There were visitors to whom she was not denied. Darden came at times, sat in Mistress Stagg's sunny parlor, and talked to his sometime ward much as he had talked in the glebe-house living room,—discursively, of men and parochial affairs and his own unmerited woes. Audrey sat and heard him, with her eyes upon the garden without the window. When he lifted from the chair his great shambling figure, and took his stained old hat and heavy cane, Audrey rose also, curtsied, and sent her duty to Mistress Deborah, but she asked no questions as to that past home of hers. It seemed not to interest her that the creek was frozen so hard that one could walk upon it to Fair View, or that the minister had bought a field from his wealthy neighbor, and meant to plant it with Oronoko. Only when he told her that the little wood—the wood that she had called her own—was being cleared, and that all day could be heard the falling of the trees, did she lift startled eyes and draw a breath like a moan. The minister looked at her from under shaggy brows, shook his head, and went his way to his favorite ordinary, rum, and a hand at cards.

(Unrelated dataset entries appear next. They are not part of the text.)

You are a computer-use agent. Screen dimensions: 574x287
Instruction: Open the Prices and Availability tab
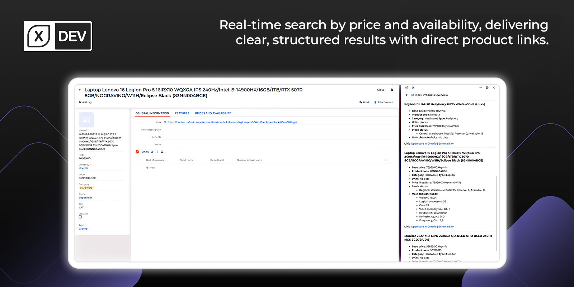tap(213, 113)
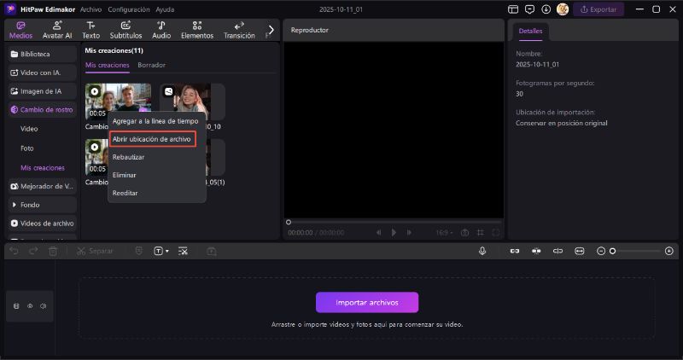
Task: Toggle timeline track visibility eye icon
Action: point(30,305)
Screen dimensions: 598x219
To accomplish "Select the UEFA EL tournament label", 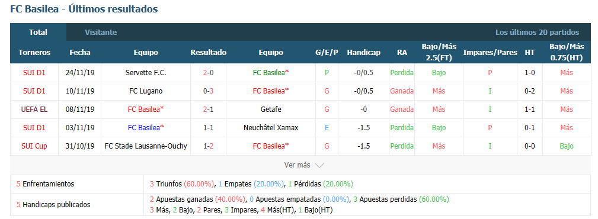I will [x=34, y=110].
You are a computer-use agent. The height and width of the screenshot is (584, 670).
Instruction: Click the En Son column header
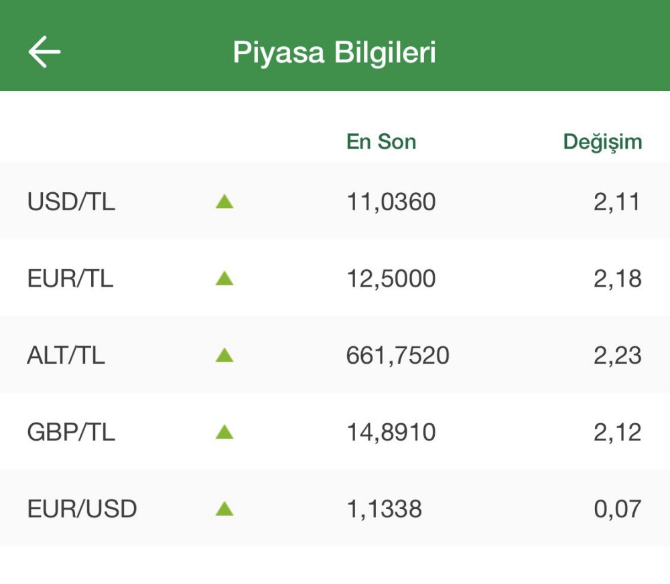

Mistress Deborah she beheld no more; but once the Widow Constance brought Barbara to town, and the two, being very simple women, went to the play to see the old Audrey, and saw instead a queen, tinseled, mock-jeweled, clad in silk, who loved and triumphed, despaired and died. The rude theatre shook to the applause. When it was all over, the widow and Barbara went dazed to their lodging, and lay awake through the night talking of these marvels. In the morning they found the small white house, and Audrey came to them in the garden. When she had kissed them, the three sat down in the arbor; for it was a fine, sunny morning, and not cold. But the talk was not easy; Barbara's eyes were so round, and the widow kept mincing her words. Only when they were joined by Mistress Stagg, to whom the widow became voluble, the two girls spoke aside.
"I have a guinea, Barbara," said Audrey. "Mr. Stagg gave it to me, and I need it not,—I need naught in the world. Barbara, here!—'tis for a warm dress and a Sunday hood."
"Oh, Audrey," breathed Barbara, "they say you might live at Fair View,—that you might marry Mr. Haward and be a fine lady"—
Audrey laid her hand upon the other's lips. "Hush! See, Barbara, you must have the dress made thus, like mine."
"But if 'tis so, Audrey!" persisted poor Barbara. "Mother and I talked of it last night. She said you would want a waiting-woman, and I thought—Oh, Audrey!"